Thursday, March 24, 2011

sermon at the mount

I was asked to speak at church last Sunday. It's Lent, and the theme was, kind of, along the lines of dying to one's old 'self'.
This is what I had to say.

Early this week my Mum brought a branch of Swan plant, complete with half a dozen cute little caterpillars. They were hungry, the branch died within a day or two, but we successfully migrated the caterpillars to the huge plant on my boundary, which my neighbour has been nurturing for some months.
It fascinates me, this caterpillar/chrysalis/butterfly process. But one thing that occurred to me, is that it might be interesting to look at this from the caterpillars point of view, rather than as an onlooker.
So, the caterpillar, as he grows, is compelled to eat, in fact, this is pretty much all he does...eat, and eat and eat. ideally good and healthy swan plant, but if he's desperate he'll take sugar water, or even pumpkin. he doesn't know (we assume) what's going to happen to him. but he gets fatter and fatter, then starts to build his house. he disappears inside for 2 weeks, essentially dead to the world - in fact in grave danger as wasps can easily destroy him after all this time.
Eventually, matured, he breaks from the chrysalis and is the 'beautiful butterfly'. But just for a minute, remember that this caterpillar probably doesn't know he's a butterfly. he most certainly doesn't know he's beautiful! he just gets on, doing what butterflies do, making eggs to create new caterpillars. A female butterfly can lay 1000 eggs - what a geneology. A male butterfly gets a 6 week window to fertilise those eggs, and then his number is up.
It is the people around him that get to enjoy his transformation.
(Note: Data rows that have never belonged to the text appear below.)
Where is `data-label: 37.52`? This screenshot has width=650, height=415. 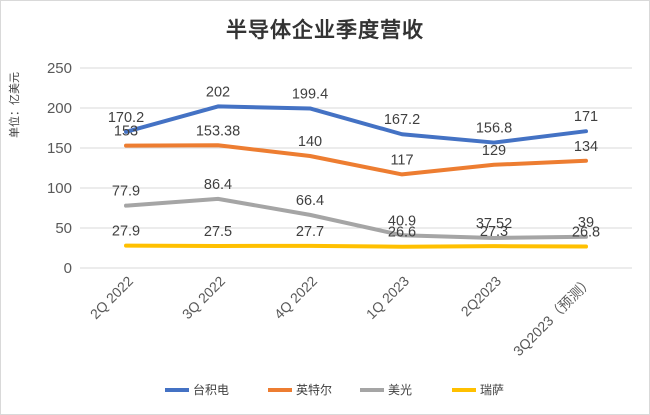
data-label: 37.52 is located at coordinates (494, 224).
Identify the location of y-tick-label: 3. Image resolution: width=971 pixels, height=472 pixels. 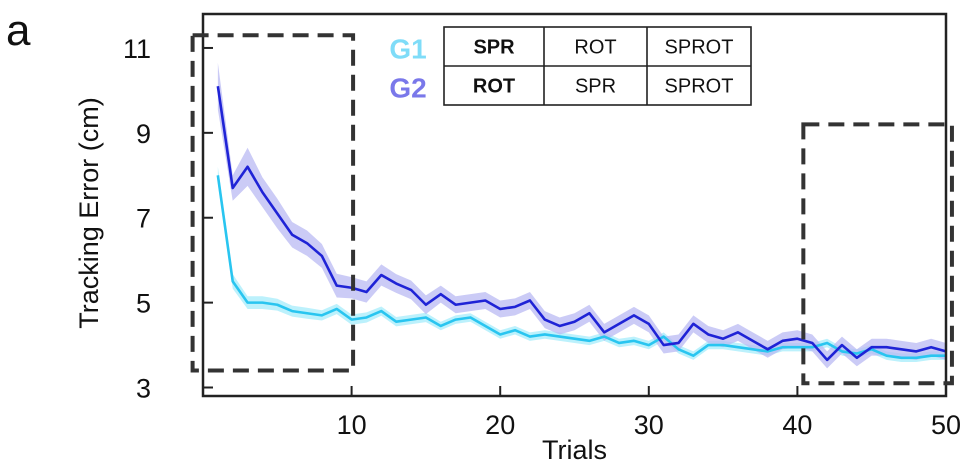
(144, 389).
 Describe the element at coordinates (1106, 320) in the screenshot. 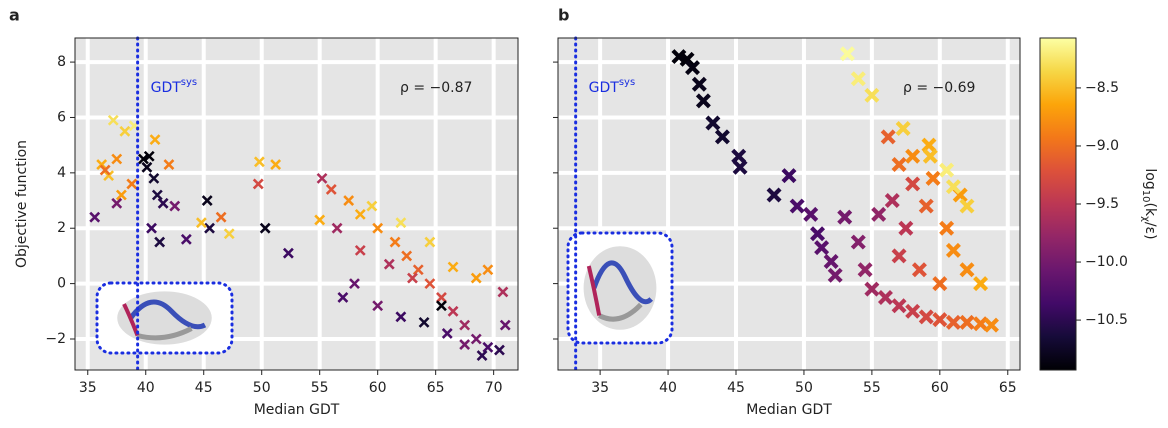

I see `colorbar-tick-label: −10.5` at that location.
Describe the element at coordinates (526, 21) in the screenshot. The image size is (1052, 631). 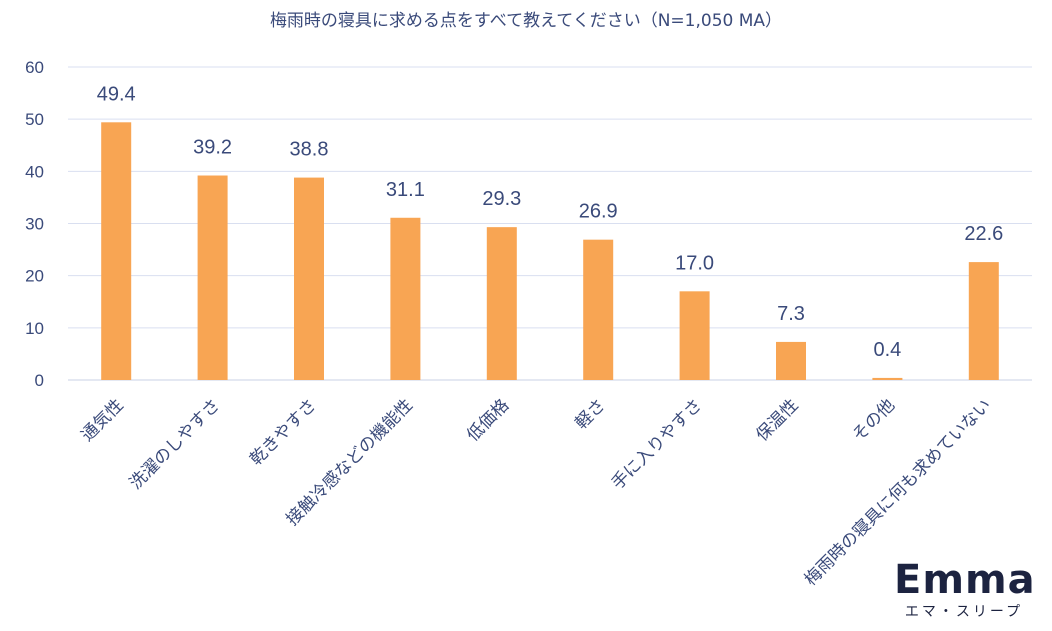
I see `chart-title: 梅雨時の寝具に求める点をすべて教えてください（N=1,050 MA）` at that location.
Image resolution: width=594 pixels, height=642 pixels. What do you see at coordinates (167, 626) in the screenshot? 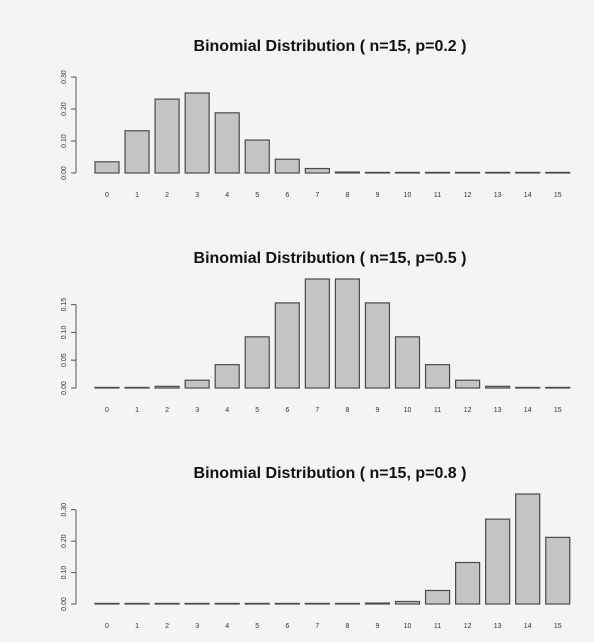
I see `x-tick-label: 2` at bounding box center [167, 626].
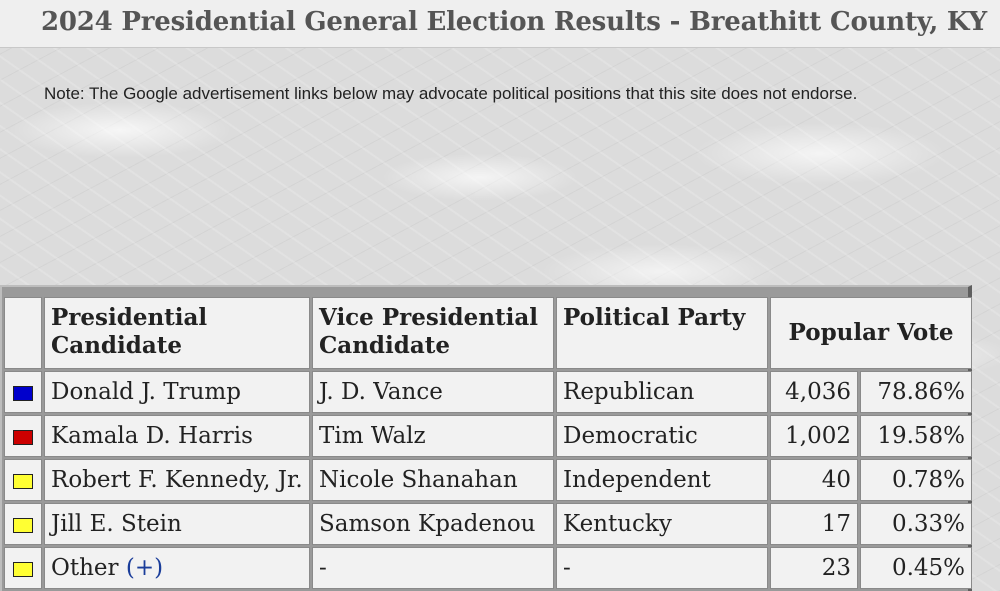 Image resolution: width=1000 pixels, height=591 pixels. Describe the element at coordinates (177, 333) in the screenshot. I see `header-presidential-candidate: Presidential Candidate` at that location.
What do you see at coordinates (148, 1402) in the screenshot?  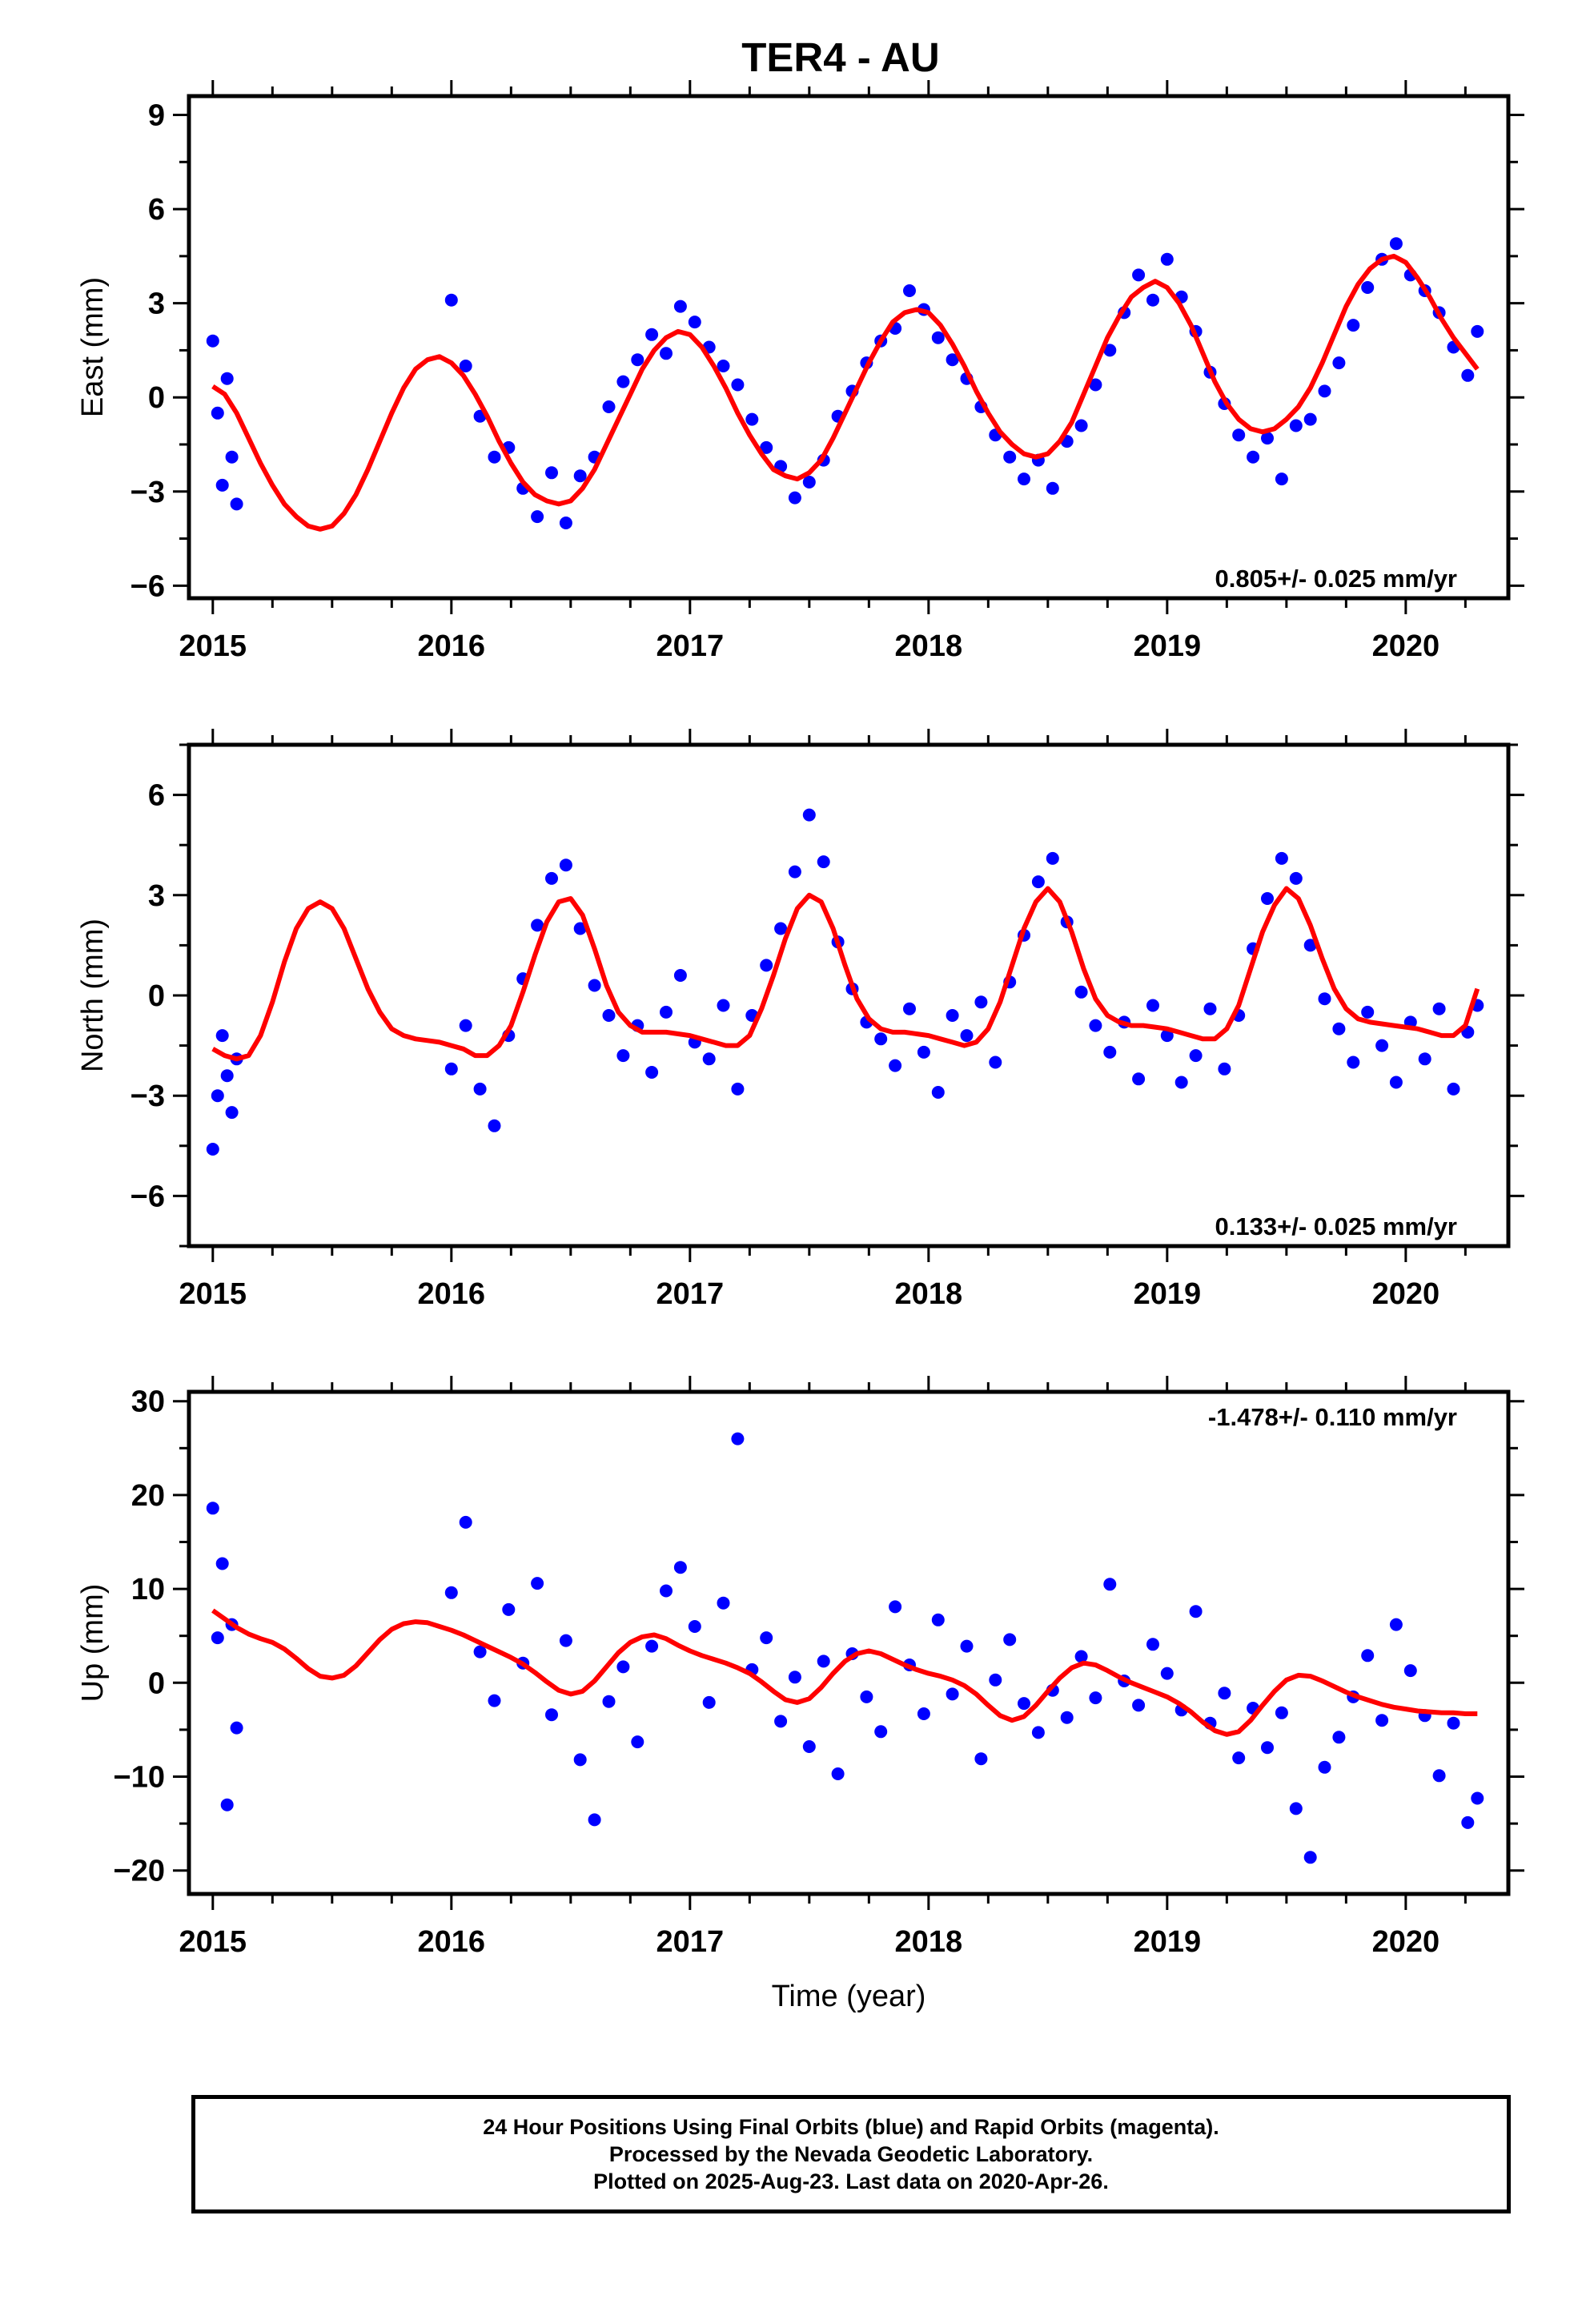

They get to say, wow, how amazing that something that looked like THAT now looks like THIS...and 'we thought it was a cute caterpillar, but how much more attractive he is as a butterfly - or even how DIFFERENT does this creature look!
my message is this - the process of transformation can be slow, it might mean stuffing ourselves full of things we love until we can't even move...
it could mean having to endure things we don't like that much, or aren't that good for us.
it might be a wonderful experience that we get to see and feel. but it might happen outside of our control and senses.
it might mean hibernating for a while.
we might go through that transformation and out the other side and not even notice it ourselves - it is the onlooker that can see the difference between the then and the now.
In fact, there's a good chance we really won't know how much we've changed!

it is our job to listen to our instincts, do the things we feel driven to do, and in that process, we might, we just might, avoid the wasps and become a butterfly.